These options were granted with various vesting requirements. Series A options vest over time, and compensation expense is recognized over the vesting period. Series C, D and F options vest based on the achievement of performance targets relating to a specified internal rate of return and exit of its investment by a significant shareholder, and compensation expense is recognized for these options when achievement of the performance targets is probable. Series E options vest based on the achievement of performance targets relating to specified earnings before interest, tax, depreciation and amortization (Options EBITDA) targets, and compensation expense for these options is recognized ratably over the vesting period based on the number of options expected to vest. For the purposes of option vesting achievement, Options EBITDA is defined as earnings before net interest expense, income tax benefit or provision, depreciation, amortization, unrealized foreign exchange and other derivatives gains or losses, loss from debt repayment and related write offs, equity-based compensation, and other non-cash income or expense.
On October 19, 2004, the Issuers entered into an agreement to sell notes of up to $180.0 million in proceeds.
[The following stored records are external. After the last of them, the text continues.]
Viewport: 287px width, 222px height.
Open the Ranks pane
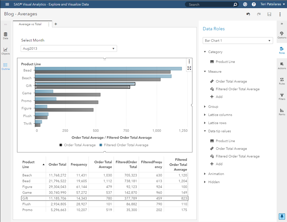pos(282,112)
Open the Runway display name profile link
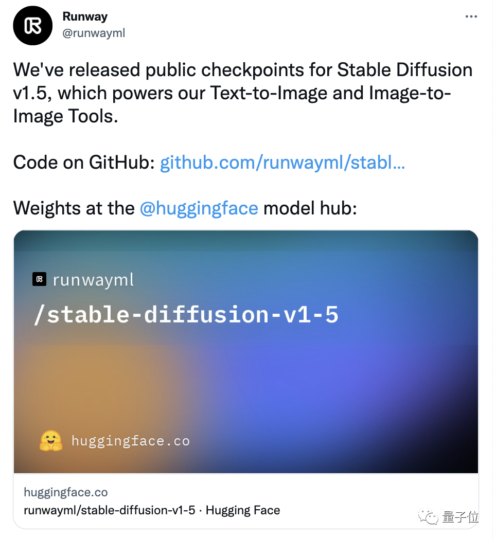Image resolution: width=495 pixels, height=539 pixels. (x=85, y=16)
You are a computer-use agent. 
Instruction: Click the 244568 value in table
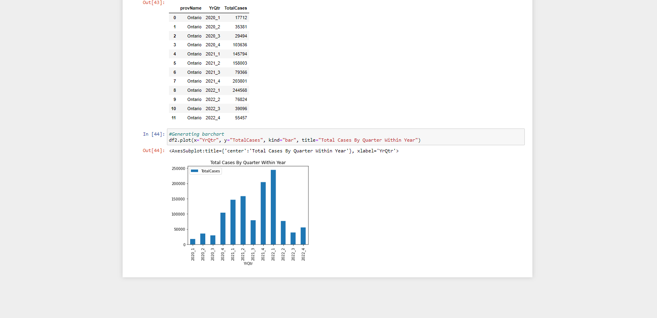tap(240, 91)
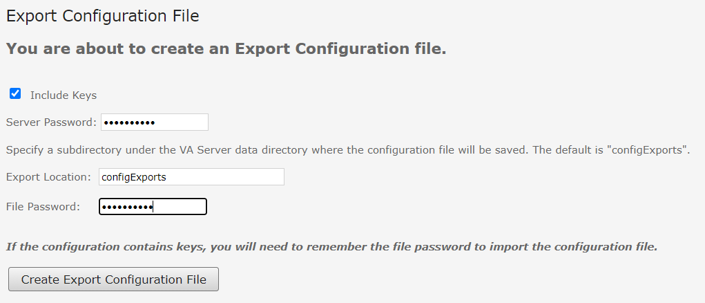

A portion of the offering proceeds from the senior discount notes was distributed to our ultimate equity holders and accelerated the vesting of certain outstanding options held by our employees under the ASLP Year 2000 Unit Option Plan. Specifically, all outstanding Series A awards, 50% of the Series C and D awards and approximately 14.6% of the Series E awards will be deemed to vest and be exercised immediately prior to the distribution. No series F awards will be deemed to vest. The acceleration of the options will result in the recognition of compensation costs. In addition, in order to compensate for the reduction in value caused by the distribution, the exercise prices of the remaining outstanding Series E and F options will be reduced to an amount equal to the greater of (i) the current exercise prices reduced by $96.38 or (ii) the fair market value of the underlying units after the distribution, and a cash payment will be paid to holders of the remaining outstanding unvested Series C and D options in the amount of $96.38 per remaining outstanding unvested unit. In addition, holders of unvested series E and F options who are still employees of ASLP or its subsidiaries at the time of exercise will receive a payment to cover their tax liability in connection with the exercise of their options, which will not exceed $50.00 per unit. The modification to the terms of the unvested Series E and F options will result in future compensation costs in excess of amounts that would have been recorded absent the modification. Compensation cost, if any, for the unvested Series C, D, E and F options will be recognized to the extent their respective vesting targets are probable.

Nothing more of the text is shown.